Lattice dynamics and spin-phonon coupling in orthorhombic ${\text{Eu}}_{1-x}{\text{Ho}}_x{\text{MnO}}_3(x\le 0.3)$ studied by Raman spectroscopy

${\text{Eu}}_{1-x}{\text{Ho}}_x{\text{MnO}}_3$ with $x<0.5$ has an orthorhombic perovskite structure, where the partial substitution of europium by holmium increases the orthorhombic distortion and changes the low-temperature magnetic structure from canted antiferromagnetic to the multiferroic ground state with cycloidal spin arrangement for $x>0.2$. We employ polarized, temperature-dependent Raman spectroscopy to study the lattice dynamics and spin-phonon coupling (SPC) effects for the two representative compositions $x=0.1$ and $x=0.3$. We observe an enhancement of phonon frequencies by ${\text{Ho}}^{3+}$ substitution and we use the $A_g\left(4\right)$ mode as a measure to evaluate the orthorhombic distortion angle $\theta$. SPC manifests itself as mode-specific softening for $T<100$ K, induced by the magnetic ordering of ${\text{Mn}}^{3+}$ spins. Furthermore, we present evidence that the hitherto elusive Raman peak at $\approx 650{\text{cm}}^{-1}$ is a phonon of $B_{3g}$ symmetry and ascribe it to the $B_{3g}\left(1\right)$ out-of-phase ${\text{MnO}}_6$-breathing mode. We show that this mode has the strongest SPC effect of all observed phonon modes, a fact which we explain by the participation of the apical O(1) ions, modulating the Mn-O(1)-Mn bond whose SPC contribution was hitherto not accessible.
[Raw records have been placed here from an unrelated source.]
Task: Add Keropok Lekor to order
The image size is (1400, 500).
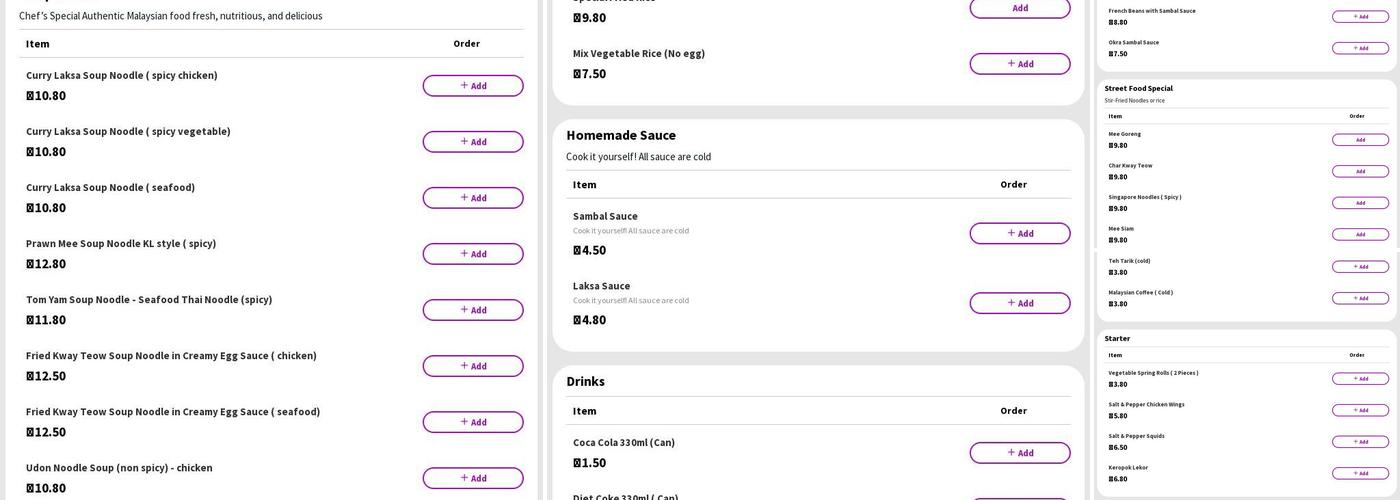Action: [x=1360, y=473]
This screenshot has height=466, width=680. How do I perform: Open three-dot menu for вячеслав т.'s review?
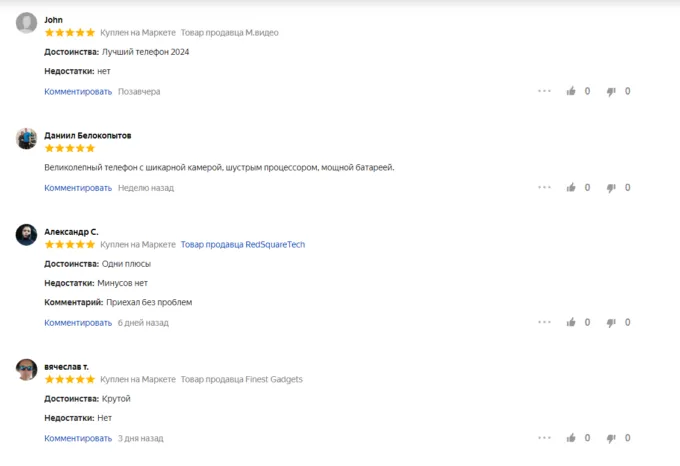coord(544,438)
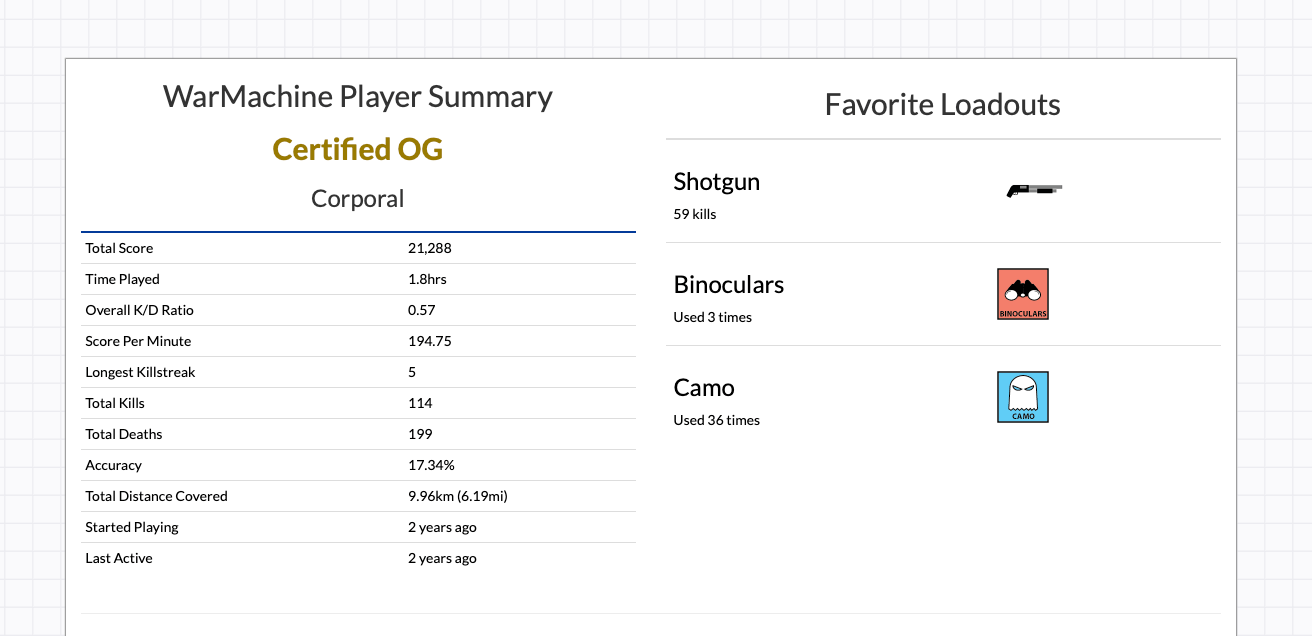Image resolution: width=1312 pixels, height=636 pixels.
Task: Click the Favorite Loadouts heading
Action: [943, 104]
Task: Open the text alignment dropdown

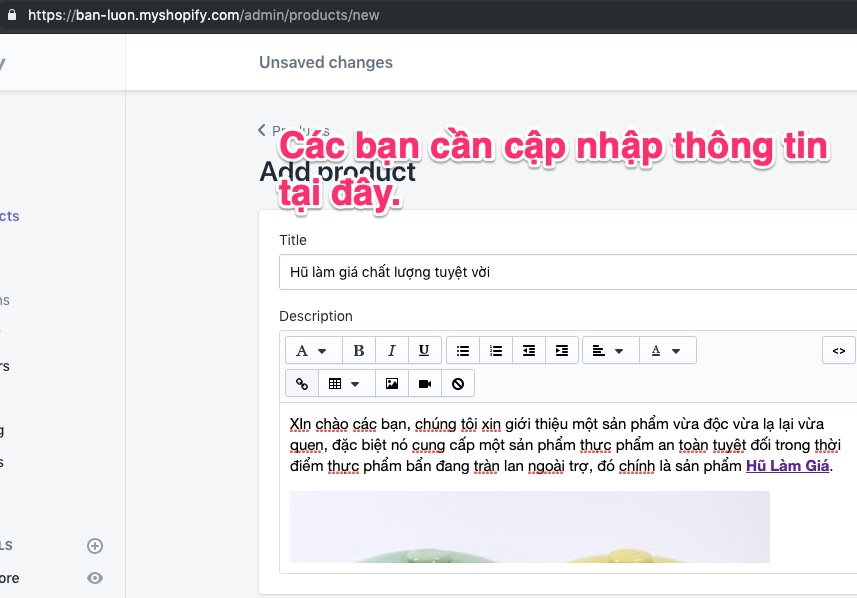Action: 610,350

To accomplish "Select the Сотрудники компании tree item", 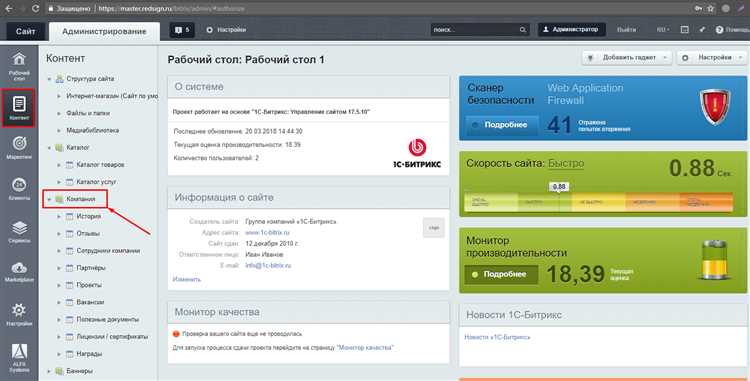I will coord(108,251).
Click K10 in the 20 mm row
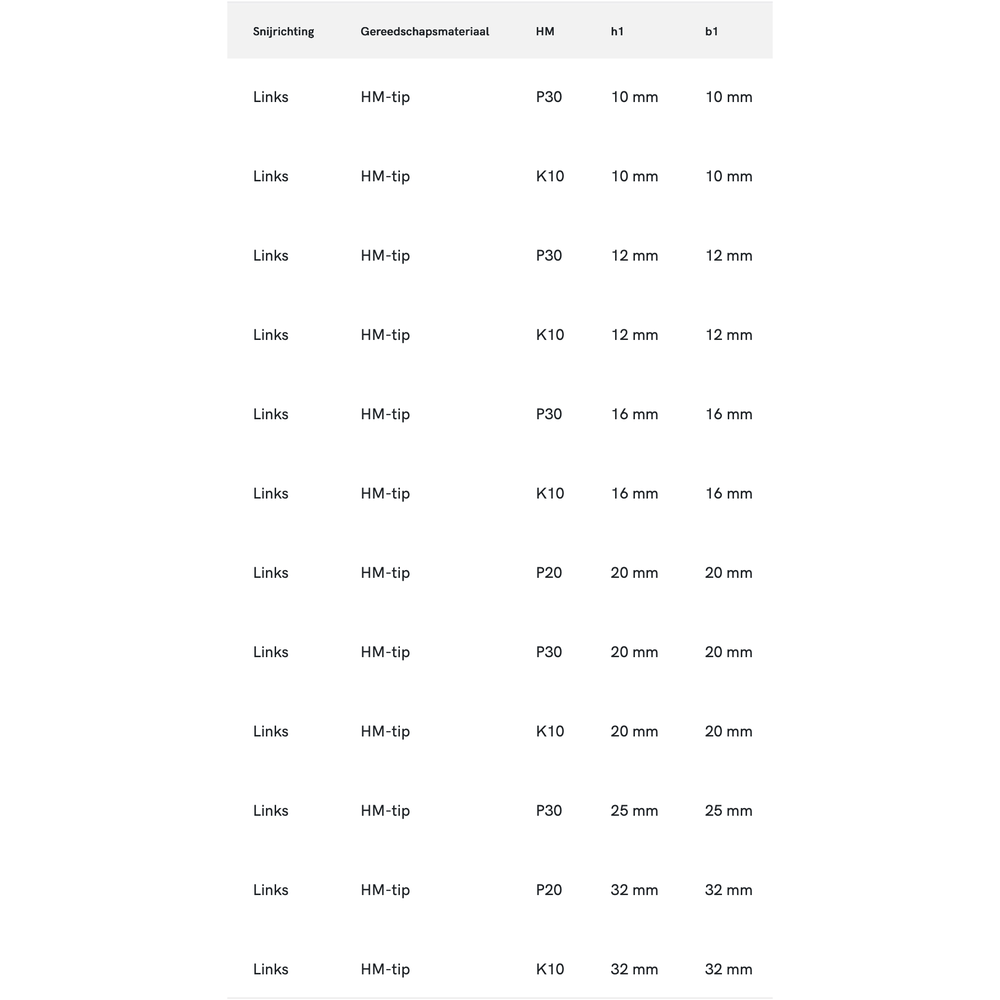This screenshot has height=1000, width=1000. pyautogui.click(x=550, y=732)
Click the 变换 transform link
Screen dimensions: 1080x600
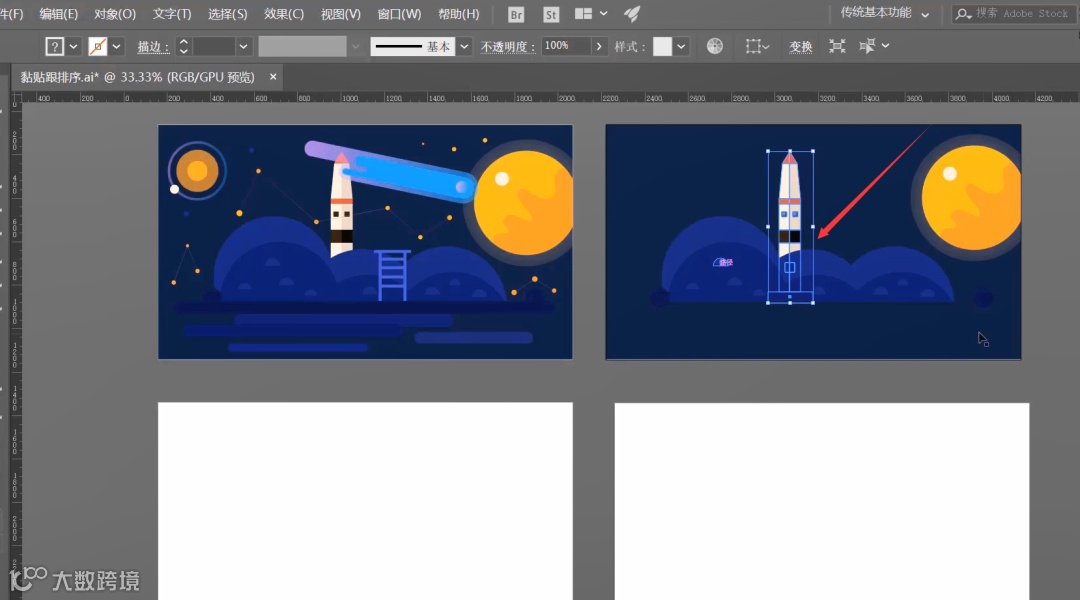tap(800, 47)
Finally, we present a quantitative evaluation of the SPC contribution by the antiferromagnetic plane-to-plane coupling through the Mn-O(1)-Mn bonds and discriminate if from the in-plane ferromagnetic Mn-O(2)-Mn part.

Figure 1

Left: ideal cubic $R{\text{MnO}}_3$ perovskite unit cell. All axes are parallel to the Mn-O bonds. Right: orthorhombic distorted perovskitelike unit cell with tilted ${\text{MnO}}_6$ octahedra and with axes labeled in the Pnma notation. The $a$ and $c$ axes are rotated by ${45}^{\circ }$ relative to the cubic unit cell and elongated by a factor of $\sqrt{2}$; the $b$ axis is elongated by a factor of 2. The oxygen ions in the ${\text{MnO}}_2$ planes are denoted as O(2), and the apical ones as O(1).

Figure 2

Raman spectra of ${\text{Eu}}_{0.9}{\text{Ho}}_{0.1}{\text{MnO}}_3$ and ${\text{Eu}}_{0.7}{\text{Ho}}_{0.3}{\text{MnO}}_3$ for the polarization configurations $b(c,a)\overline{b}$ ($B_{2g}$ modes allowed) and $b(c,c)\overline{b}$ ($A_g$ modes allowed) at $T=5$ K.

Figure 3

Raman spectrum for ${\text{Eu}}_{0.9}{\text{Ho}}_{0.1}{\text{MnO}}_3$ at 10 K in the $a(c,b)\overline{a}$ configuration. The assignment of $B_{3g}$ modes according to [14, 34] is indicated in blue.

Figure 4

Temperature dependence of phonon frequencies in ${\text{Eu}}_{0.9}{\text{Ho}}_{0.1}{\text{MnO}}_3$ and ${\text{Eu}}_{0.7}{\text{Ho}}_{0.3}{\text{MnO}}_3$. The spin-ordered phases are labeled according to literature [27]. The frequency error bars were obtained from Lorentzian peak fits. For those modes, for which no error bars are visible, they are below the size of the data point symbols. Red lines: fit according to decay-induced $T$ dependence. The deviation in the low-$T$ range is due to spin-phonon coupling. Green arrows indicate the maximum magnitude of SPC-induced shift in the low-$T$ phase.

Figure 5

SPC-induced relative frequency shift of all observed modes vs temperature. The vertical dashed lines indicate the magnetic transition temperatures. Middle row: ${\text{Eu}}_{0.9}{\text{Ho}}_{0.1}{\text{MnO}}_3$; bottom row: ${\text{Eu}}_{0.7}{\text{Ho}}_{0.3}{\text{MnO}}_3$. For comparison, data of pure $\text{Eu}{\text{MnO}}_3$ was added from Issing et al. [20] (top row).